Elles se prolongeront cette année, Madame CAPELLE, à l'automne sous la forme d'une Université permanente.
Cet été studieux se doublera aussi d'un été sportif avec des promenades découvertes dans les sentiers nature et les disciplines sportives pour les plus âgés de la Capitale.
Enfin, nouveauté cette année, nous avons mis à la disposition de nos aînés depuis cette année un programme inter-génération afin de permettre aux grands parents et petits parents de partager ensemble des moments de loisirs.
Deuxième priorité, la jeunesse : cette année 15.000 jeunes vont se voir proposer des séjours organisés par les centres d'animation en province ou à l'étranger. Je crois que tout est fait pour plaire aux jeunes de tous âges, qu'il s'agisse de manifestations sportives ou de manifestations artistiques.
Vous oubliez que nous subventionnons par ailleurs près de 80 associations, permettant à 8.000 jeunes de partir, pour un budget de 1,6 million.
Enfin, en liaison avec la D.A.S.E.S., et avec Philippe GOUJON, chaque été est organisée une opération que nous appelons "opération prévention été jeunes", par l'intermédiaire de nos clubs de prévention et qui permettent à celles et à ceux qui sont en difficulté et qui ont besoin d'une insertion plus forte, plus constante, d'avoir un encadrement renforcé. Nous proposons à ces jeunes en difficulté, à travers ces actions de prévention et les associations de quartier qui sont financées par le Département de Paris, une alternative à la rue et à l'oisiveté. Et je voudrais ici d'ailleurs remercier toutes celles et tous ceux qui travaillent pour ces jeunes, d'autant que ces jeunes, que ces associations sont en général localisés dans des quartiers sensibles du Nord, de l'Est parisiens, dans le centre de Paris, dans le 14e et dans le 15e arrondissements.

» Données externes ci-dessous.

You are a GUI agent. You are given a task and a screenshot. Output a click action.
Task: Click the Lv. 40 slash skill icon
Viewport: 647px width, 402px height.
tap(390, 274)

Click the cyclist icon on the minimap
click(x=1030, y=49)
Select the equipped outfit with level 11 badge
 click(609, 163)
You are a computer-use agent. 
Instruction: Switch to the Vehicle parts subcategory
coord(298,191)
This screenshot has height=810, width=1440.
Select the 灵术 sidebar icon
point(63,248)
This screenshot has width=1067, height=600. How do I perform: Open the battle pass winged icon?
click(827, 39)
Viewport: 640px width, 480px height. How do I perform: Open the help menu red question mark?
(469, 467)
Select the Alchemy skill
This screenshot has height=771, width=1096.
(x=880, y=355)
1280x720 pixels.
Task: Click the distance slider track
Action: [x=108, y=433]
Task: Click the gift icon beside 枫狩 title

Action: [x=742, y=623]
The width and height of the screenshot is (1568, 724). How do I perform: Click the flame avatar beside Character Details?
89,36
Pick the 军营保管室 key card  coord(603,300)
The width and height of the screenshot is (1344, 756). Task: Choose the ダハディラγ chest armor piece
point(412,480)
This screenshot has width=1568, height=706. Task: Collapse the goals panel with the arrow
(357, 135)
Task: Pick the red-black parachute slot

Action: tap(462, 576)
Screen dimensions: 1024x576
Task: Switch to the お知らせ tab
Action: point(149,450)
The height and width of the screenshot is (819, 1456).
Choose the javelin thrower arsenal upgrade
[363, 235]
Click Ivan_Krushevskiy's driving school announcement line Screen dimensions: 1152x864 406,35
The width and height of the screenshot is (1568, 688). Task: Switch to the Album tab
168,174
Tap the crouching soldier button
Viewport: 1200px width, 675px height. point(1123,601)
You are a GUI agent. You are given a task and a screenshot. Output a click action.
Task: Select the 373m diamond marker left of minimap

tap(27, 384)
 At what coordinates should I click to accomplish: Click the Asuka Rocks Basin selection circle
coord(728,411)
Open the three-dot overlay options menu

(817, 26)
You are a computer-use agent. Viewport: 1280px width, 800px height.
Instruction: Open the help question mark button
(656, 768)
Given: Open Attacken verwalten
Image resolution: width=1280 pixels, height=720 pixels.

Voilà ce que je voulais rapidement vous dire. Nous avons aussi une opération menée en liaison avec la Préfecture de Police, qui touchera en 1995 environ 1.000 jeunes de 9 à 20 ans par jour, soit trois fois plus qu'en 1994.
Il me semble tout à fait souhaitable que nous puissions chaque été améliorer notre action en direction des jeunes et des personnes âgées. Je suis à votre disposition pour en parler et pour, en liaison avec mes collègues, l'adjoint chargé des affaires scolaires, l'adjoint chargé des affaires de prévention, l'adjoint chargé des affaires culturelles, faire en sorte que l'été 1996 soit encore plus agréable pour celles et ceux qui ont besoin de voir leur vie embellie.
Merci.

(Applaudissements sur les bancs des groupes "Rassemblement pour Paris" et "Paris-Libertés").

M. Gérard LEBAN, adjoint, président.- Merci, Madame HERMANGE.